---------- Stored data ----------
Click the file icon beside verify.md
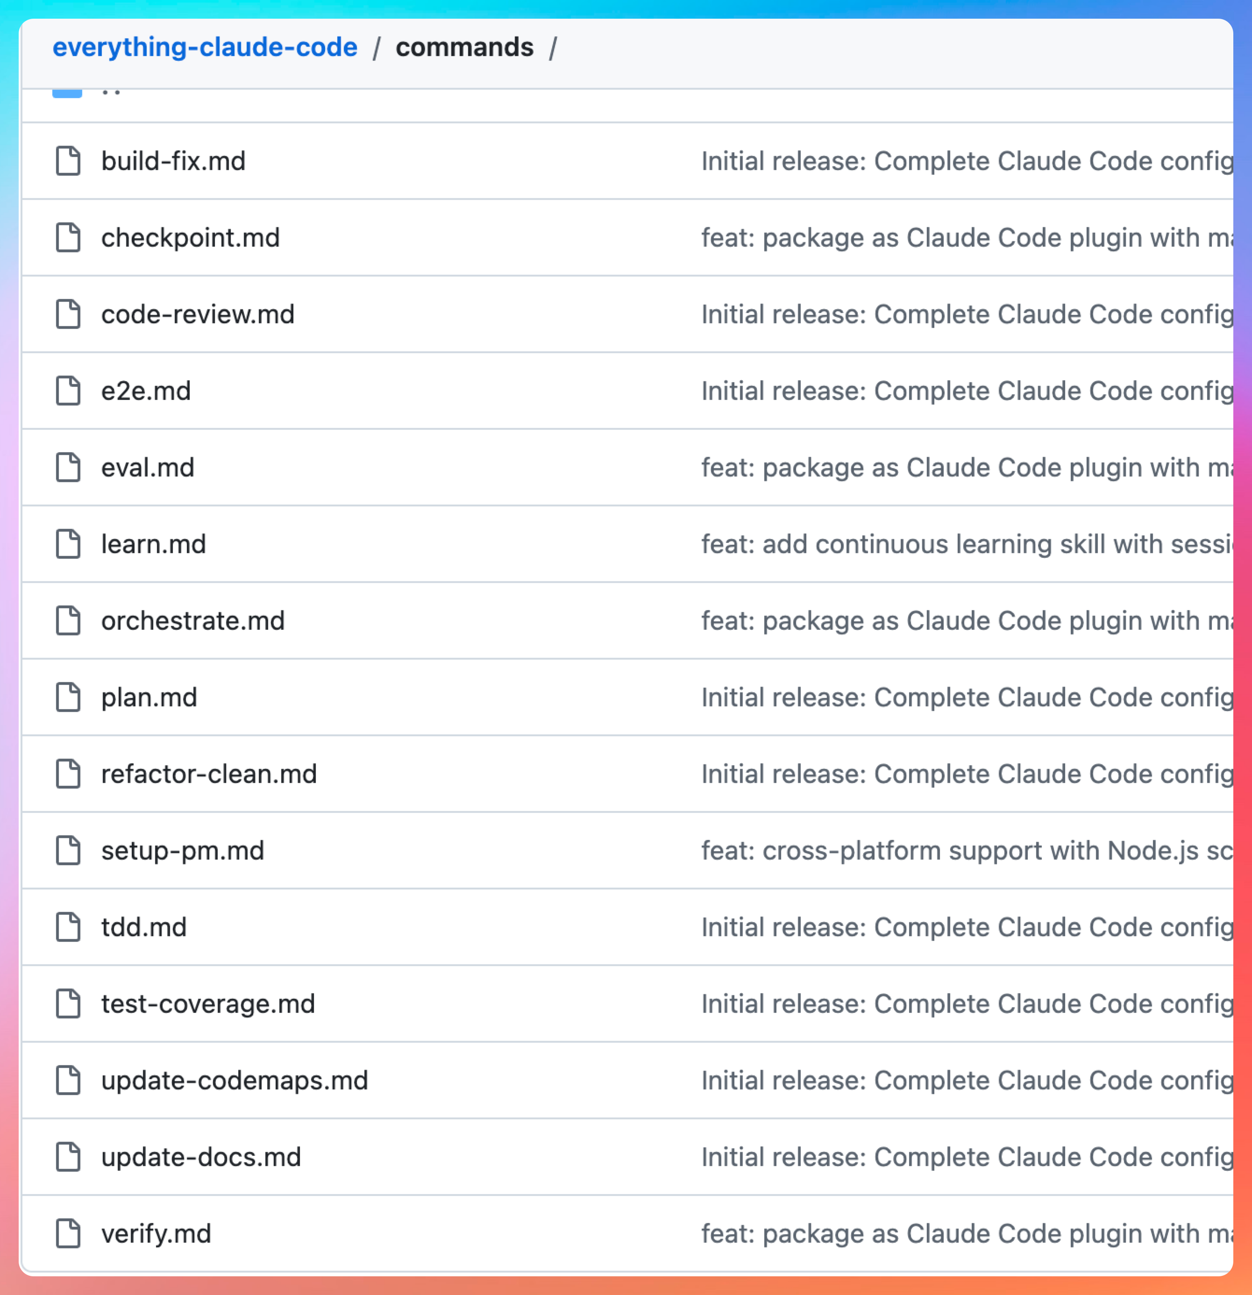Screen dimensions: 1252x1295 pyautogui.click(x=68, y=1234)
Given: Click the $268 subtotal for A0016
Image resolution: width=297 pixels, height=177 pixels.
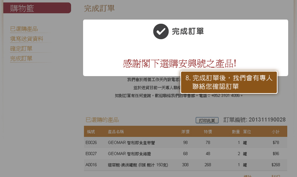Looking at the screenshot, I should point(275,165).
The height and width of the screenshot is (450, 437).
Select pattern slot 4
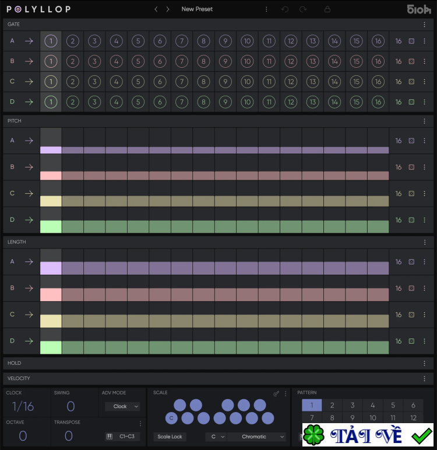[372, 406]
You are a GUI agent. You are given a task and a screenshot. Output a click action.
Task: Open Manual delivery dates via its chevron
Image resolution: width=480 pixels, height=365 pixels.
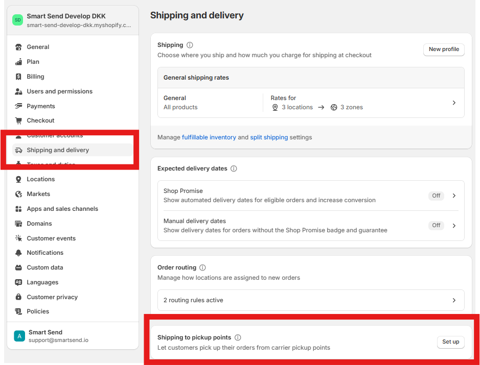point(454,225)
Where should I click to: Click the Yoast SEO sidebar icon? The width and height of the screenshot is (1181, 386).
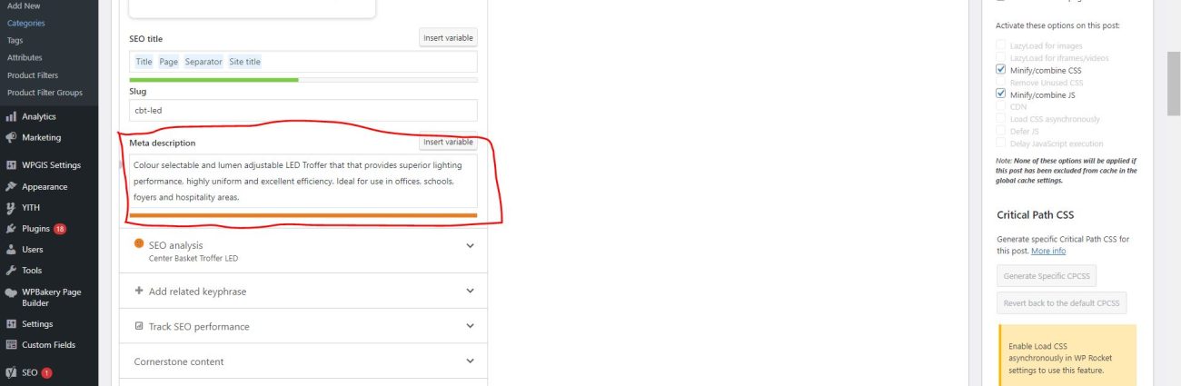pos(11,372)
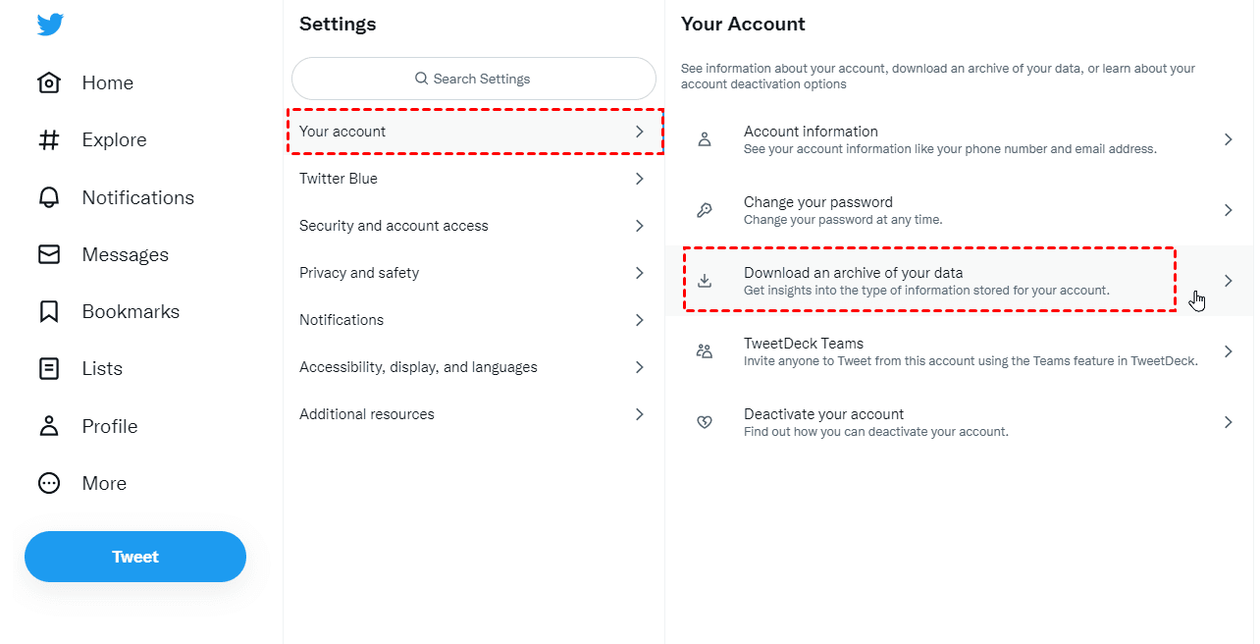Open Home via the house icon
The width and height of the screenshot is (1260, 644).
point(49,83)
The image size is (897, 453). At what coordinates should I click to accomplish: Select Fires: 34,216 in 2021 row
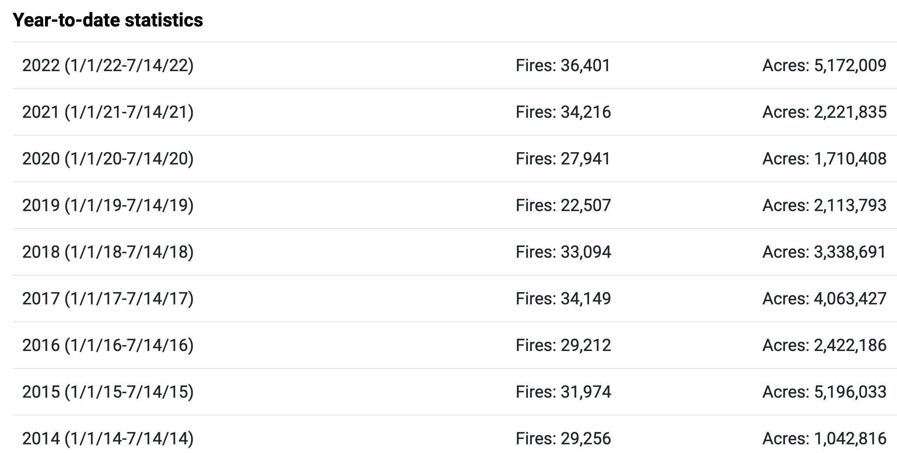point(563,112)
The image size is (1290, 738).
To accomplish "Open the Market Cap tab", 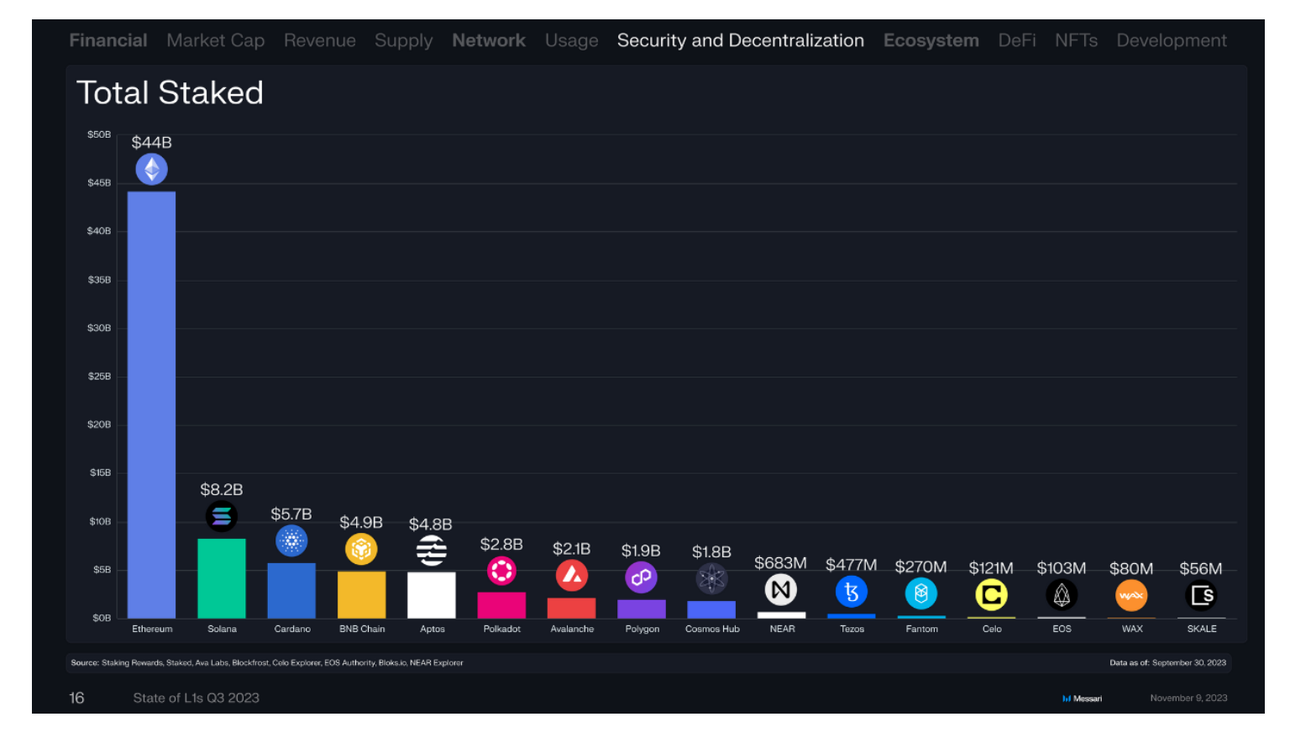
----------
> Problem statement: Put every line of the records above into a numbered list, skipping blank lines and leaving out the pictures.

> Problem solution:
1. Click the file icon beside verify.md
2. Screen dimensions: 1252x1295 pyautogui.click(x=68, y=1234)
3. Given: Click the $268 subtotal for A0016
4. Image resolution: width=297 pixels, height=177 pixels.
5. Looking at the screenshot, I should point(275,165).
6. The height and width of the screenshot is (450, 437).
7. Select pattern slot 4
8. [372, 406]
9. You are a GUI agent. You are given a task and a screenshot. Output a click action.
10. Task: Open Manual delivery dates via its chevron
11. Image resolution: width=480 pixels, height=365 pixels.
12. point(454,225)
13. Where should I click to: Click the Yoast SEO sidebar icon? The width and height of the screenshot is (1181, 386).
14. pos(11,372)
15. Open Home via the house icon
16. The width and height of the screenshot is (1260, 644).
17. point(49,83)
18. The image size is (897, 453). At what coordinates should I click to accomplish: Select Fires: 34,216 in 2021 row
19. point(563,112)
20. The image size is (1290, 738).
21. To accomplish "Open the Market Cap tab", 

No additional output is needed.